Chapter 11 bankruptcy trustee R. Todd Neilson has vowed the criminal matter will not have an impact on the bankruptcy proceedings. Others are not so sure.
Neilson said that Namvar has not been very helpful in the past, so he and the trustee of Namvar’s main company, Namco Capital, have been pressing on with no expectation of help.
“Therefore, his indictment will have little or no effect on the administration of the bankruptcy,” said Neilson in an e-mail interview.
However, Dan Schechter, a bankruptcy expert and professor at Loyola Law School, said that relatives of Namvar who may be able to help resolve issues in the bankruptcy would be less inclined to offer aid now that there is a criminal case.
“It wouldn’t surprise me if the family would clam up and evoke the Fifth,” he said.
The indictment accuses Namvar of stealing $23 million from five clients of Namco Financial Exchange Corp., a company of his that acted as an intermediary for investors in tax-deferred property exchanges.
The indictment alleges that instead of holding the funds as promised, Namvar took money out of his clients’ accounts and used it to pay back investors of Namco Capital.
Familial participation in the bankruptcy is important because Namvar’s operation had vast family involvement, with relatives taking ownership positions in many properties largely purchased with investors’ money.

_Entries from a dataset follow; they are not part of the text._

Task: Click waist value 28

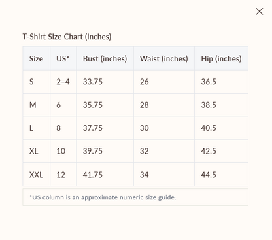Action: 164,105
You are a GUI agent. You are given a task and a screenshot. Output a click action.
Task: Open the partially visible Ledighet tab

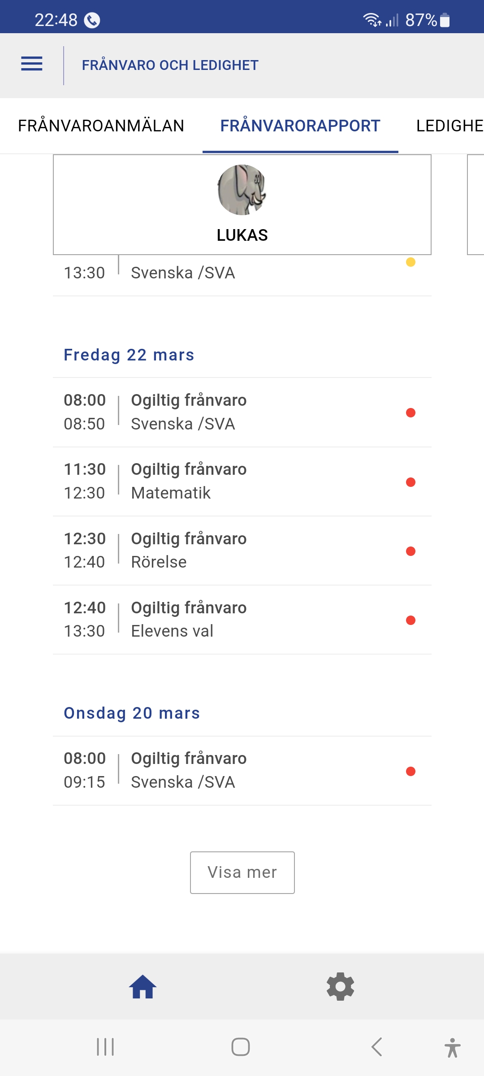449,126
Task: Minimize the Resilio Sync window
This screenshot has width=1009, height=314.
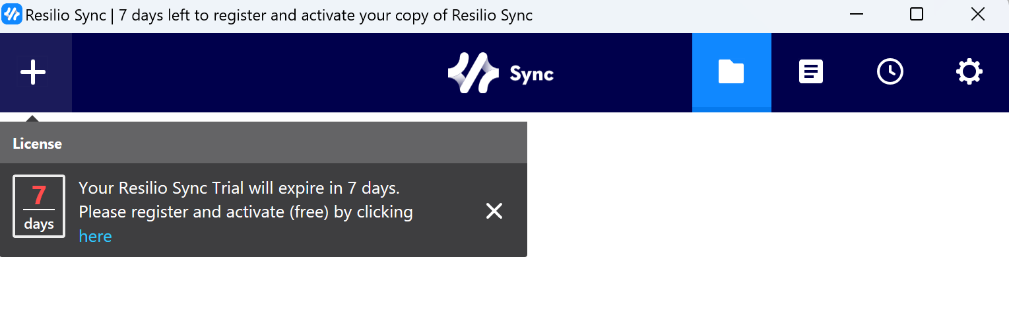Action: 857,14
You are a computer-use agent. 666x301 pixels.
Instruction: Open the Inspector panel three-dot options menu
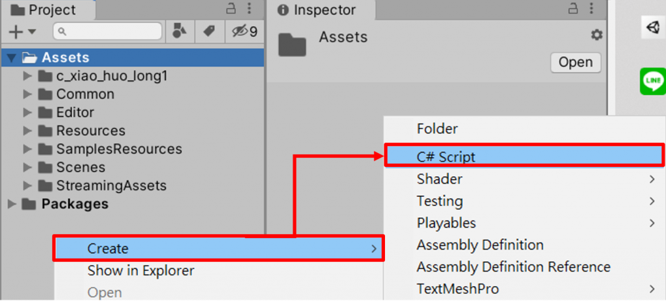coord(593,9)
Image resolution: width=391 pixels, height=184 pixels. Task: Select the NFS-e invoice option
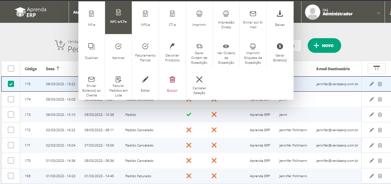[145, 14]
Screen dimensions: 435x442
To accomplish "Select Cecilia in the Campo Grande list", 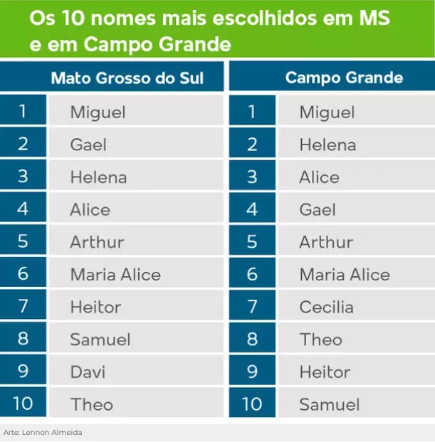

Christopher Reeder, who represents three brothers of Namvar, said his clients would continue to help the trustees. “Our intent as it has always been is to support the most successful outcome of the bankruptcy,” he said.
Namvar, who is expected to turn himself in voluntarily to authorities Monday, declined comment. His criminal defense attorney, Marc Harris, said the businessman would plead not guilty.